→ Görev:
Kayıtların başından "coordinates (292, 424)." ifadesini içeren satıra kadar her şeyi, o satır da dahil, lütfen hiç değiştirmeden alıntılayın.
# # # #
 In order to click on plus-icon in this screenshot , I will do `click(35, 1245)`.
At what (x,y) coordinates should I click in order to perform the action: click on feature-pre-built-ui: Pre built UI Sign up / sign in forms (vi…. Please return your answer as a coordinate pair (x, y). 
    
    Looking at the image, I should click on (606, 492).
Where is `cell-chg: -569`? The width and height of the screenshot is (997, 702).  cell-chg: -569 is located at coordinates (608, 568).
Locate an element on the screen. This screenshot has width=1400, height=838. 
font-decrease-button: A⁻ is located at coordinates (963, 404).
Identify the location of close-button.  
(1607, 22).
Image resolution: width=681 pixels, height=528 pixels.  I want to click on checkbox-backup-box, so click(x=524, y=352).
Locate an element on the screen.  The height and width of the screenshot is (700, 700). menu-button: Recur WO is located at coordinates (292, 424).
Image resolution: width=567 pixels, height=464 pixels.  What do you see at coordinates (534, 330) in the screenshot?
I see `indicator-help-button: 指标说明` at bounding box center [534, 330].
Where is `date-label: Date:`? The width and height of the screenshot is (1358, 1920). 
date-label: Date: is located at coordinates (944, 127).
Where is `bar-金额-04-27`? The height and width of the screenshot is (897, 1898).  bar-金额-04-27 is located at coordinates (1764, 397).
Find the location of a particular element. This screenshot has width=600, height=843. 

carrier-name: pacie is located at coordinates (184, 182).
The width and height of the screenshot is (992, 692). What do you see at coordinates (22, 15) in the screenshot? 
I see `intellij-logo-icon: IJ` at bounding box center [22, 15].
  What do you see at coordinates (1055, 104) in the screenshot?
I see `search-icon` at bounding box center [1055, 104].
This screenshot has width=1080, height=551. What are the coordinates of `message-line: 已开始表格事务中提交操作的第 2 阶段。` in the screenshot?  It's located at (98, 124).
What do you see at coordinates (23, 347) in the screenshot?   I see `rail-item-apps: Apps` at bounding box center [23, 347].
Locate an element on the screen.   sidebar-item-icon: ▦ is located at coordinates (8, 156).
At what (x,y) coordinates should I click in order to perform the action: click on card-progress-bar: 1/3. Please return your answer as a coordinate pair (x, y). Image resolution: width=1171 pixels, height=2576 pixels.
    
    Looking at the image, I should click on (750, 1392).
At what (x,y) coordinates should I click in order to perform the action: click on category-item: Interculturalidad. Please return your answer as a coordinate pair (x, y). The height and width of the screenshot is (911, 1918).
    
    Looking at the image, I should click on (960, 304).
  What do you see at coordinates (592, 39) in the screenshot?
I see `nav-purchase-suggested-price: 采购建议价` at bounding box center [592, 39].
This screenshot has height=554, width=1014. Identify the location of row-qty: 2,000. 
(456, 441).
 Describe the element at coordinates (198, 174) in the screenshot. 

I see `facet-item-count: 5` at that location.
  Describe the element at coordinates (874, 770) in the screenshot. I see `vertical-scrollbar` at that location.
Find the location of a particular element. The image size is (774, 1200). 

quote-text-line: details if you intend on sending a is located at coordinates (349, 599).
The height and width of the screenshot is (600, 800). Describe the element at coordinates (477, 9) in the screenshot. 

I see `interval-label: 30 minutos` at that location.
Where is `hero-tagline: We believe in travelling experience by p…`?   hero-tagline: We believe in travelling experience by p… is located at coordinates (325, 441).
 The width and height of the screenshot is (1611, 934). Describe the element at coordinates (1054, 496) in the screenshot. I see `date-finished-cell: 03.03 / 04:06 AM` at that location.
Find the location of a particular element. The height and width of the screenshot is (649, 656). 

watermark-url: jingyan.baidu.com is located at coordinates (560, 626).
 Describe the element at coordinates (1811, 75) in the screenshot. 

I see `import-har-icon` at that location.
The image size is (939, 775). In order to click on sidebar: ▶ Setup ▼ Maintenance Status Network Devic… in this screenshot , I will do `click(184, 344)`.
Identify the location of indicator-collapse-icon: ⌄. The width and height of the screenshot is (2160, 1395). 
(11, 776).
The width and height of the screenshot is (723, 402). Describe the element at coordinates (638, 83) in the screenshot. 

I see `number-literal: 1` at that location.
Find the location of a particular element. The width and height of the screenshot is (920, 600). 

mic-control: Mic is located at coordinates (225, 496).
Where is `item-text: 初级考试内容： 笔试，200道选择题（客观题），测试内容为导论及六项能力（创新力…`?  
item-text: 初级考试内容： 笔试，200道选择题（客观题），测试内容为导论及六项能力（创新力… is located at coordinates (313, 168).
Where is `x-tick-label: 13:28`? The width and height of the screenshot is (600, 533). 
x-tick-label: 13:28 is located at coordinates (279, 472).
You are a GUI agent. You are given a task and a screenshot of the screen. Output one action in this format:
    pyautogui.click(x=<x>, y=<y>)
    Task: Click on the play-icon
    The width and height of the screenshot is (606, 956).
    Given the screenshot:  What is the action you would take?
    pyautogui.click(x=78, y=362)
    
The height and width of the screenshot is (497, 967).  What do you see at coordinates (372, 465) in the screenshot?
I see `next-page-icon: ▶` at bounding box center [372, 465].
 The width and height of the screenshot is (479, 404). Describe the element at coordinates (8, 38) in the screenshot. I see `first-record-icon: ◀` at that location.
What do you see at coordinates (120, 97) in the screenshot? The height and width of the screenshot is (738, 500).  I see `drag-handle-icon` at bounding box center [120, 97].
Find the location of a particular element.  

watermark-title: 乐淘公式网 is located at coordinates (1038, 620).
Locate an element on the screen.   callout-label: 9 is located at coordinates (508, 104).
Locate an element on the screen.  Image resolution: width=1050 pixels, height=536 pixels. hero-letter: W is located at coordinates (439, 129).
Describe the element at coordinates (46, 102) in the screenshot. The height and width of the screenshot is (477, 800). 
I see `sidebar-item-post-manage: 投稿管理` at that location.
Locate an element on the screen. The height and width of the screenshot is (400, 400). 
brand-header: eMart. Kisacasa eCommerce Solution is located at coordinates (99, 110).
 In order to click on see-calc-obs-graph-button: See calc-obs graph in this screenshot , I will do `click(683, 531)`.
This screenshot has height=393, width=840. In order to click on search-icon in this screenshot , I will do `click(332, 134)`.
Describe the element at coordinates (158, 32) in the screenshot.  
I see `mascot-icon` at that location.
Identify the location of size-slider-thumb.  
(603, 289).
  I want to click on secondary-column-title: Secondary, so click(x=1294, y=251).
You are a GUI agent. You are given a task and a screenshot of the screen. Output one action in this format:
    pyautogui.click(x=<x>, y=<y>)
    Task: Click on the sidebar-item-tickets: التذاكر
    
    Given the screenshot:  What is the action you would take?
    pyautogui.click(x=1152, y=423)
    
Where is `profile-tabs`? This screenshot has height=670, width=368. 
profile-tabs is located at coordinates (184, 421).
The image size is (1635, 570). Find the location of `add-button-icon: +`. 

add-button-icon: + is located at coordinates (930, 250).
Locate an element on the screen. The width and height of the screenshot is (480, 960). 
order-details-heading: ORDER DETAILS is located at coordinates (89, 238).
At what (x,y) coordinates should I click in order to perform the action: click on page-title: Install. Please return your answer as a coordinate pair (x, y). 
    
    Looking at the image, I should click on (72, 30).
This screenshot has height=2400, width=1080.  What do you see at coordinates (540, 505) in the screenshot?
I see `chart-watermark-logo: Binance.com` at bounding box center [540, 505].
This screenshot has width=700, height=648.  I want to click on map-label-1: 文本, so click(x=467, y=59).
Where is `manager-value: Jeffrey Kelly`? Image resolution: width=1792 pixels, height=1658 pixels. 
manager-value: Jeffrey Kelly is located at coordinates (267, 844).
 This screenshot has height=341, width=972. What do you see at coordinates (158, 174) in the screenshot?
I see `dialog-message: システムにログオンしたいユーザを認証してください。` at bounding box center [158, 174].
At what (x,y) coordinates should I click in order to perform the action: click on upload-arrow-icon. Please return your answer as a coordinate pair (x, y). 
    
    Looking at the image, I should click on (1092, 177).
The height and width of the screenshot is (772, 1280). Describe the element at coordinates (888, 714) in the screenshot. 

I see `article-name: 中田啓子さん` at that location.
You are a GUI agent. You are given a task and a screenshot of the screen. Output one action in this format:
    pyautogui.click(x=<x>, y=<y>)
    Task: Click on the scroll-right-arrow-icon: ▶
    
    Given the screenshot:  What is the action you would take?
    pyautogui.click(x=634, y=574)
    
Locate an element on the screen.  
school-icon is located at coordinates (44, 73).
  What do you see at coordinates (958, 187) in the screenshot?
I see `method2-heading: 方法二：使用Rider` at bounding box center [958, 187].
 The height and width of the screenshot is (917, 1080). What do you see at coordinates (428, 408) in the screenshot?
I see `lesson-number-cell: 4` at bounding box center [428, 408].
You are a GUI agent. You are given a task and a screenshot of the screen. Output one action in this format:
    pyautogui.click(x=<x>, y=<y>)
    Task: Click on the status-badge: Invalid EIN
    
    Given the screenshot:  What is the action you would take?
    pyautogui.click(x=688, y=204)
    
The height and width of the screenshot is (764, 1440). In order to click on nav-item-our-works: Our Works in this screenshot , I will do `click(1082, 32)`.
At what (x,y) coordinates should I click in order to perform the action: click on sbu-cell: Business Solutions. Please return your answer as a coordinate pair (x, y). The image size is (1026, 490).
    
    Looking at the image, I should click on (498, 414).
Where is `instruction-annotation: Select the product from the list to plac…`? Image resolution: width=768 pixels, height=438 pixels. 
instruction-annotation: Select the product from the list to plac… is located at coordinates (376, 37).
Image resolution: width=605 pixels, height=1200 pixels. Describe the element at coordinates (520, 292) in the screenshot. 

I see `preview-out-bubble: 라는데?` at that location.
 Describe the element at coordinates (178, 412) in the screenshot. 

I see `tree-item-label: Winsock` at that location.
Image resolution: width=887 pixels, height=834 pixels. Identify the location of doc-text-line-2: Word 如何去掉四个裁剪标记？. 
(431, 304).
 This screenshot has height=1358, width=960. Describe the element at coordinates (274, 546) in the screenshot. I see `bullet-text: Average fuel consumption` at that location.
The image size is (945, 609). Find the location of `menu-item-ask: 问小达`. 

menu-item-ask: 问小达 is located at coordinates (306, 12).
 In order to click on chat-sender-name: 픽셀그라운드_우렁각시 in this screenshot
# # # #
→ Çözüm:
 In order to click on plus-icon in this screenshot , I will do `click(35, 1245)`.
At what (x,y) coordinates should I click in order to perform the action: click on feature-pre-built-ui: Pre built UI Sign up / sign in forms (vi…. Please return your answer as a coordinate pair (x, y). 
    
    Looking at the image, I should click on (606, 492).
Where is `cell-chg: -569`? The width and height of the screenshot is (997, 702).  cell-chg: -569 is located at coordinates (608, 568).
Locate an element on the screen. This screenshot has width=1400, height=838. 
font-decrease-button: A⁻ is located at coordinates (963, 404).
Identify the location of close-button.  
(1607, 22).
Image resolution: width=681 pixels, height=528 pixels.  I want to click on checkbox-backup-box, so click(x=524, y=352).
Locate an element on the screen.  The height and width of the screenshot is (700, 700). menu-button: Recur WO is located at coordinates (292, 424).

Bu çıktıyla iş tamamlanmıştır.